Thread: deadlock
We've got an app, I don't know all the details of the schema offhand, but its using date partitioned tables, its heavily multithreaded and processing continuous events... Under load, production (overseas) is getting a SQL deadlock... Process 20333: DROP table data_details_20100718 Process 20333 waits for AccessExclusiveLock on relation 29609 of database 16384; blocked by process 20307. Process 20307: select * from data_daily where f1 =$1 and f2=$2 and f3=$3 and f4=$4 and ... Process 20307 waits for AccessShareLock on relation 28523 of database 16384; blocked by process 20333. I'm -assuming- that the table being dropped is a partition of the other table. I've asked the developers (my coworkers) to confirm, and for any details of how they are doing the partitions. does anyone have any suggestions for what to look for, or what sort of common partition management mistakes in the application could lead to this sort of deadlock?
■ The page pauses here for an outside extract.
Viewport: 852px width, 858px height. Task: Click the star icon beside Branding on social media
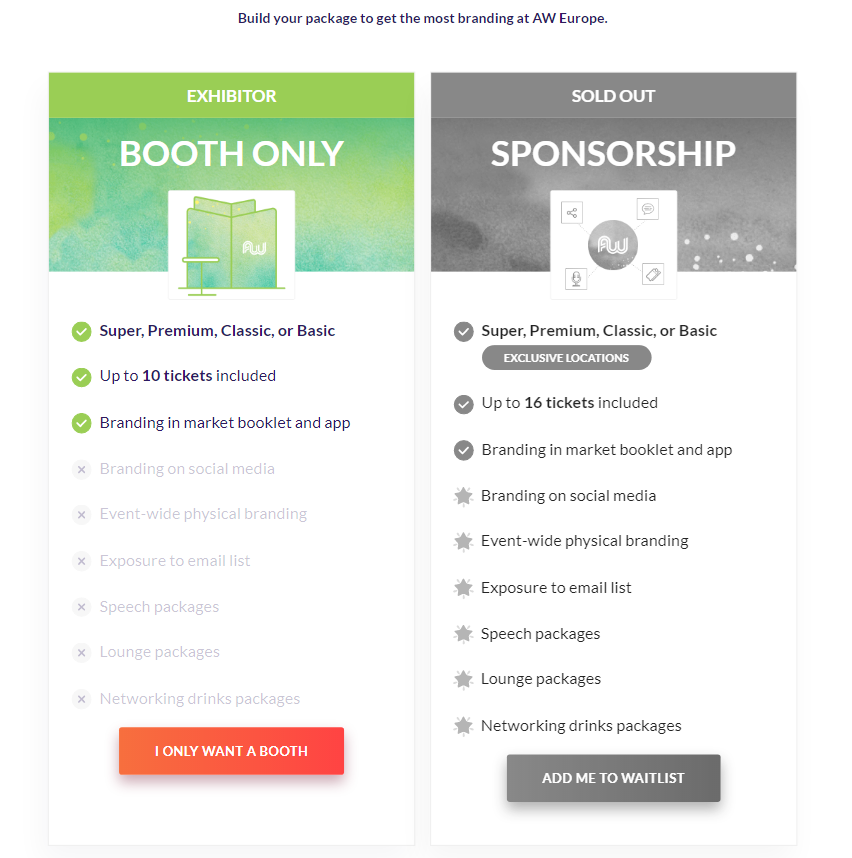pos(463,496)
On Tue, Aug 10, 2010 at 11:35:48PM -0700, John R Pierce wrote: > We've got an app, I don't know all the details of the schema > offhand, but its using date partitioned tables, its heavily > multithreaded and processing continuous events... Under load, > production (overseas) is getting a SQL deadlock... > > Process 20333: DROP table data_details_20100718 > Process 20333 waits for AccessExclusiveLock on relation 29609 of > database 16384; blocked by process 20307. > > Process 20307: select * from data_daily where f1 =$1 and f2=$2 and > f3=$3 and f4=$4 and ... > Process 20307 waits for AccessShareLock on relation 28523 of > database 16384; blocked by process 20333. > > I'm -assuming- that the table being dropped is a partition of the > other table. I've asked the developers (my coworkers) to confirm, > and for any details of how they are doing the partitions. That seems super likely, given its name and the fact that it's being dropped. > does anyone have any suggestions for what to look for, or what sort > of common partition management mistakes in the application could > lead to this sort of deadlock? DDL is a "don't do it at peak load" event. More realistically, it's more like a "down time" event. Maybe when we have "real" partitioning... Cheers, David. -- David Fetter <david@fetter.org> http://fetter.org/ Phone: +1 415 235 3778 AIM: dfetter666 Yahoo!: dfetter Skype: davidfetter XMPP: david.fetter@gmail.com iCal: webcal://www.tripit.com/feed/ical/people/david74/tripit.ics Remember to vote! Consider donating to Postgres: http://www.postgresql.org/about/donate
On 08/11/10 6:32 PM, David Fetter wrote: >> does anyone have any suggestions for what to look for, or what sort >> of common partition management mistakes in the application could >> lead to this sort of deadlock? > DDL is a "don't do it at peak load" event. More realistically, it's > more like a "down time" event. Maybe when we have "real" > partitioning... Thats an *ouch* for this application, as the load is a 24/7 thing... the database has to handle a steady stream of events and requests at a fairly high rate coming from a factory operation, and we need to prune weekly partitions while all the rest is going on. The developers (and operations) are coming from an Oracle Enterprise environment, where this all just works. I've been pushing for years to give postgres a try, this is the first substantial database deployment.